Laura Ellen Scott’s most recent flash fiction appears in Dogzplot, Behind the Wainscot, elimae, and Juked, and is forthcoming in Northville Review. One of her flashes made Storysouth’s million writers notable stories list even though it was below the 1000 word minimum. She teaches fiction writing in the undergraduate program at George Mason University and blogs about writing at http://probablyjustastory.blogspot.com/

Dustin Beall Smith’s essays have appeared in Alaska Quarterly Review, The Gettysburg Review, Hotel Amerika, The Louisville Review, New Plains Review, the New York Times Magazine, River Teeth, the Sun, Writing on the Edge, and elsewhere. His honors include a notable mention in Best American Essays, 2008; and the 2007 Katharine Bakeless Nason Nonfiction Book Prize through Middlebury College’s Bread Loaf program. His book, Key Grip. A Memoir of Endless Consequences, was published by Houghton Mifflin in August 2008. He currently teaches creative writing at Gettysburg College.

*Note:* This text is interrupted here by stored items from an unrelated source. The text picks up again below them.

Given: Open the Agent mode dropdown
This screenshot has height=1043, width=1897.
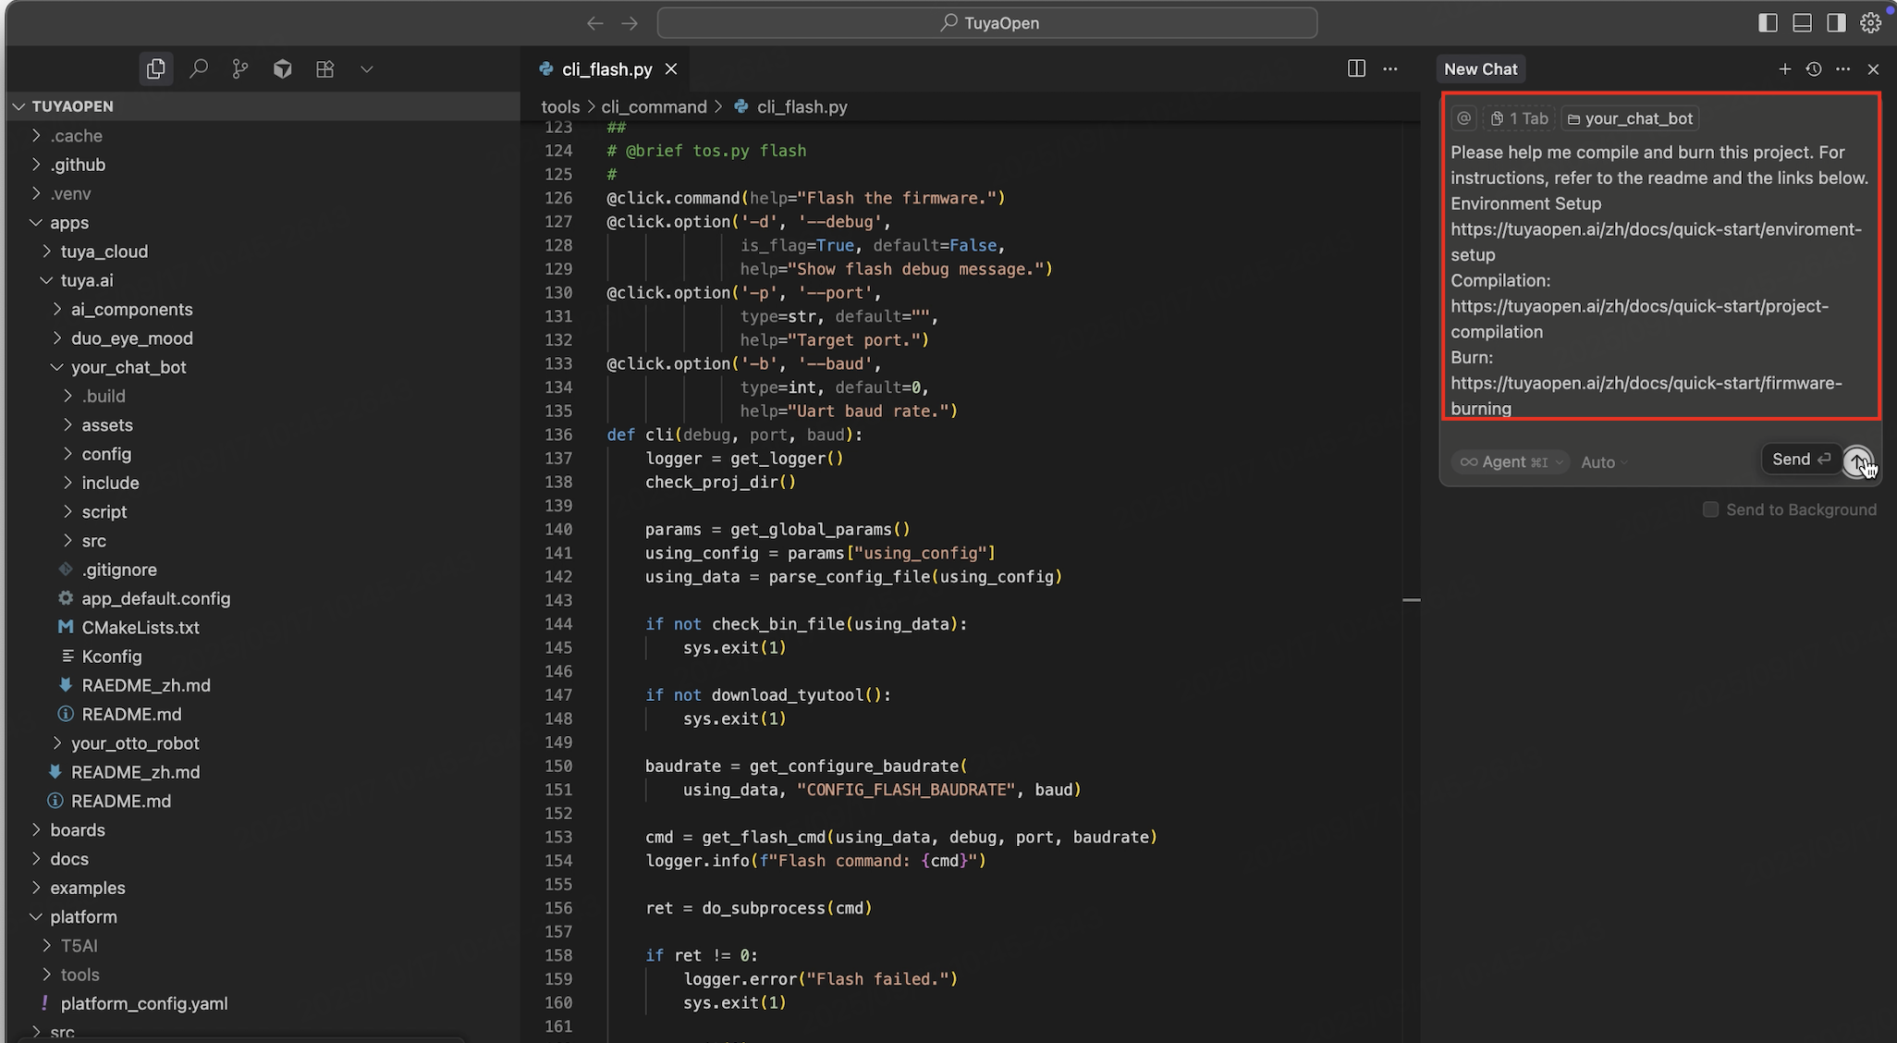Looking at the screenshot, I should 1510,461.
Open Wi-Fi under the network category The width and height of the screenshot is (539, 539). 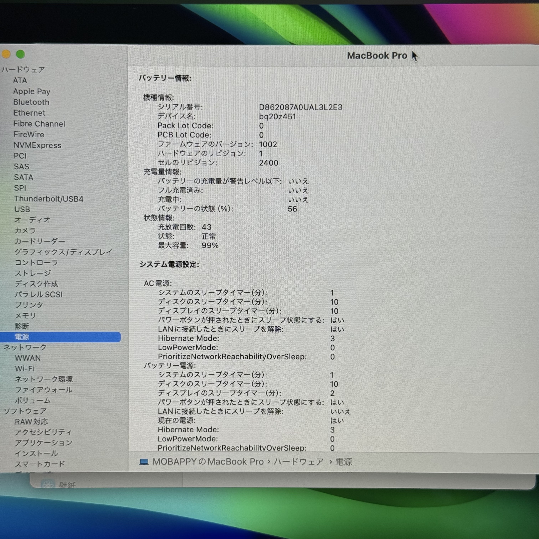coord(25,369)
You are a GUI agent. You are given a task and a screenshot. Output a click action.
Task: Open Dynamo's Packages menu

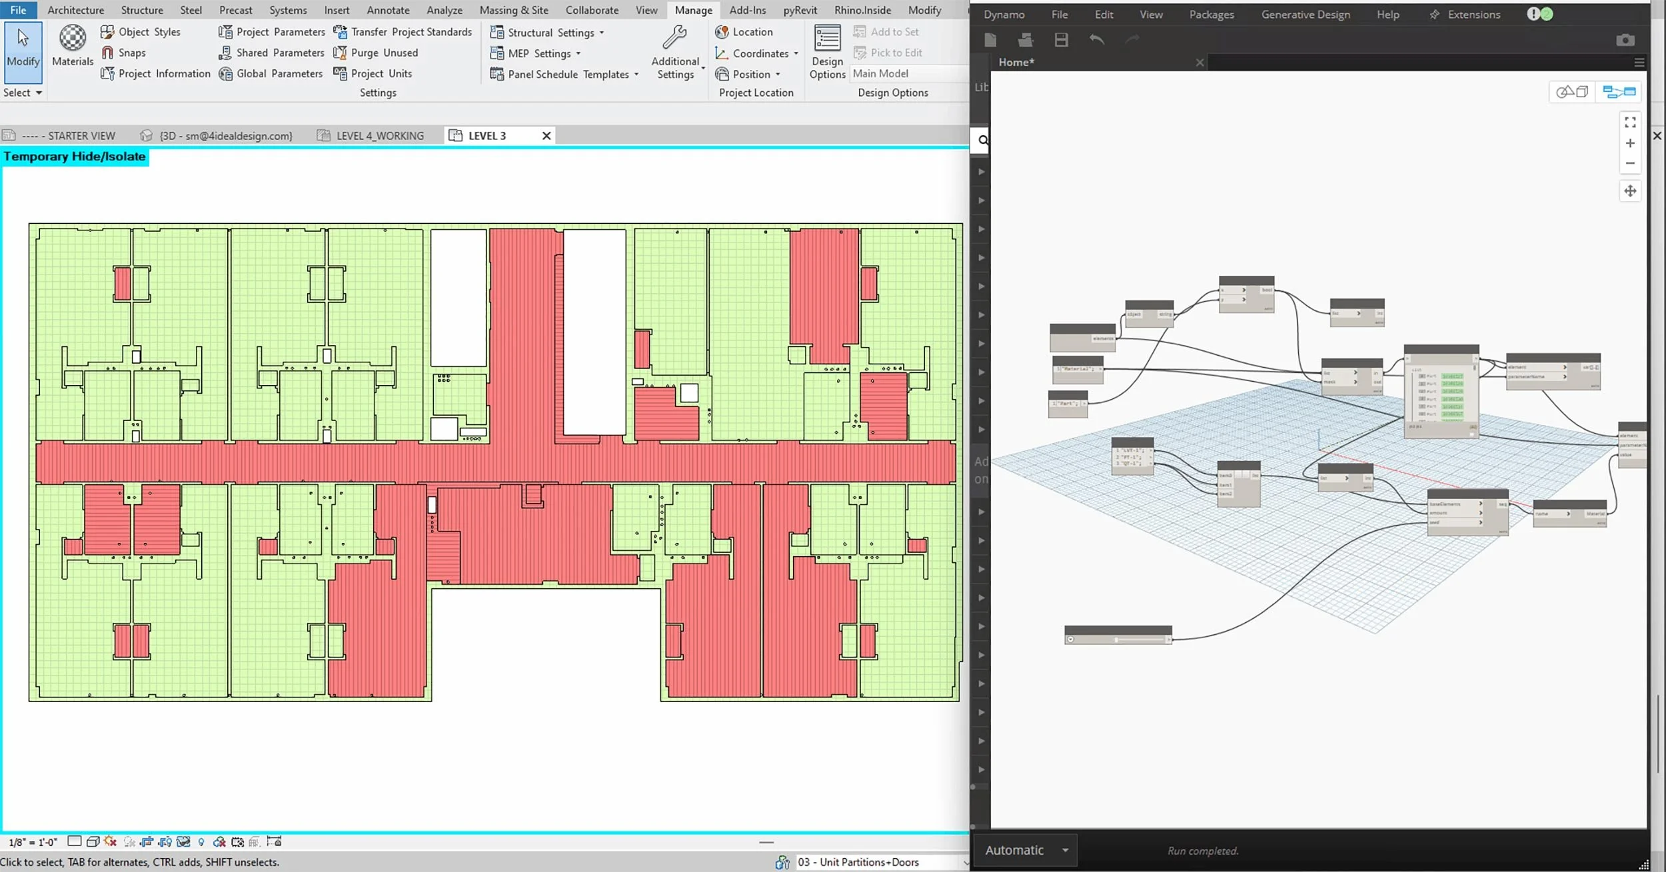1211,14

Lynn Stearns leads “Memoir” and “Story Construction” workshops at the Writer’s Center, in Bethesda, and serves as an associate fiction editor for the Potomac Review. Her most recently published work appeared in anthologies: In Good Company, New Lines From The Old Line State, and Not What I Expected.

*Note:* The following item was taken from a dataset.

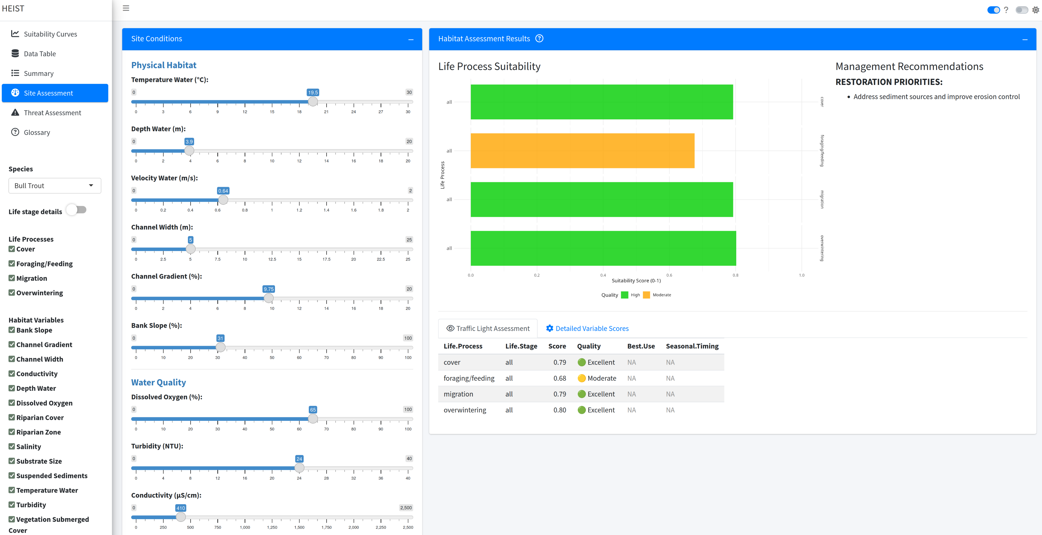Click the Glossary question mark icon
Viewport: 1042px width, 535px height.
15,132
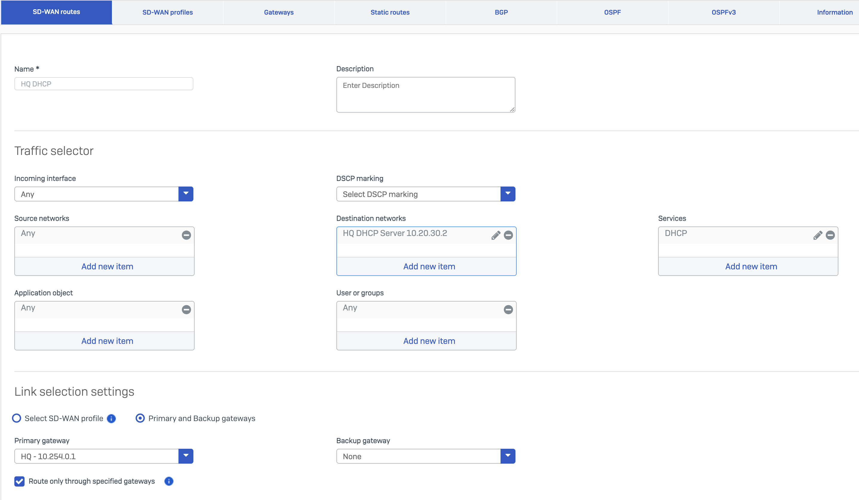
Task: Select the SD-WAN profile radio option
Action: pyautogui.click(x=17, y=418)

Amy Stolls is the Literature Program Officer for the National Endowment for the Arts. Since 1988, she has advised and collaborated with thousands of poets, prose writers, translators, publishers, educators, booksellers, and literary presenters on ways to keep literature a vital part of American society. Her first novel, Palms to the Ground, was published in 2005 by Farrar, Straus & Giroux; her second, The Ninth Wife, is forthcoming from Harper Collins.
Gwydion Suilebhan is the author of The Faithkiller, Let X, Abstract Nude, The Butcher, Develop, The Great Dismal, The Treehouse, The Consellation, and the prologue to Cardenio Found.  His plays have been produced, workshopped, and read at the Source Theatre, National Theater, Ensemble Studio Theatre, Taffety Punk Theatre Company, Rorschach Theatre, Theater of the First Amendment, and the Capital Fringe Festival, among others.  He has received two Individual Artist fellowships and a Larry Neal Award from the DC Commission on the Arts and Humanities and has been accepted into the Cultural Development Corporation’s Mead Theatre Lab program three times.  His work has been commissioned by the Source Theatre Festival, Ensemble Studio Theatre, Intentional Theatre Group, Taffety Punk Theatre Company, and Rorschach Theatre. He’s the former poetry editor for Barrelhouse. 

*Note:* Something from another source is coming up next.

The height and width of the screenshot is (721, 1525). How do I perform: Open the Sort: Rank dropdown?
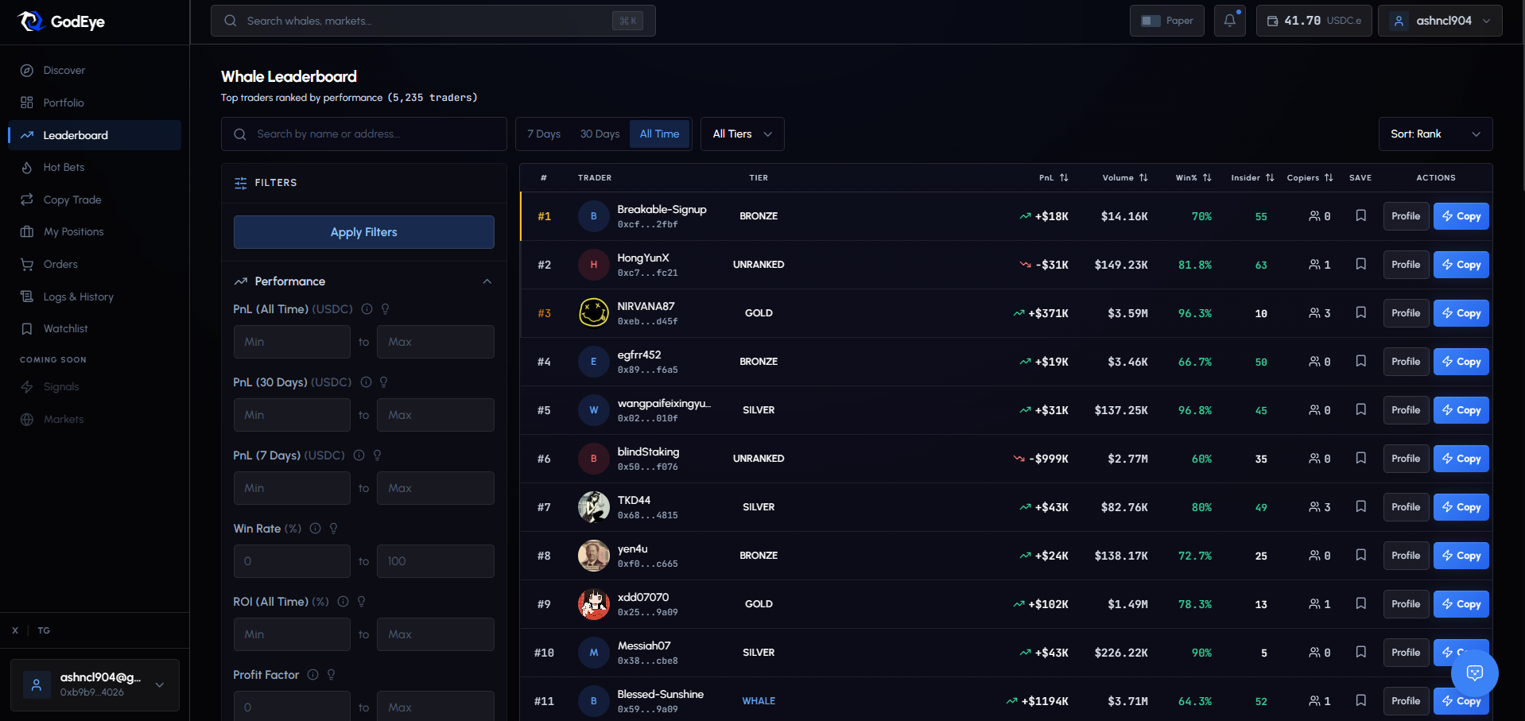tap(1434, 134)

Linda Underhill is the author of The Unequal Hours: Moments of Being in the Natural World, and The Way of the Woods: Journeys Through American Forests. Her essays have appeared in Fourth Genre, Under the Sun, and the Pennsylvania Review. She is currently Visiting Assistant Professor of English at Gettysburg College.

Joseph Young lives in Baltimore where he writes microfiction and on the arts. His stories and poems have appeared in such journals as Exquisite Corpse, elimae, SmokeLong, FRiGG, Publishing Genius, Mississippi Review online, JMWW, and many others. He has collaborated with painters, printmakers, animators, musicians, and performers, adding his text to their images, movements, and sounds. Joseph keeps the blogs BaltimoreInterview.com, in which he writes on art and artists, and verysmalldogs.blogspot.com, a microfiction blog.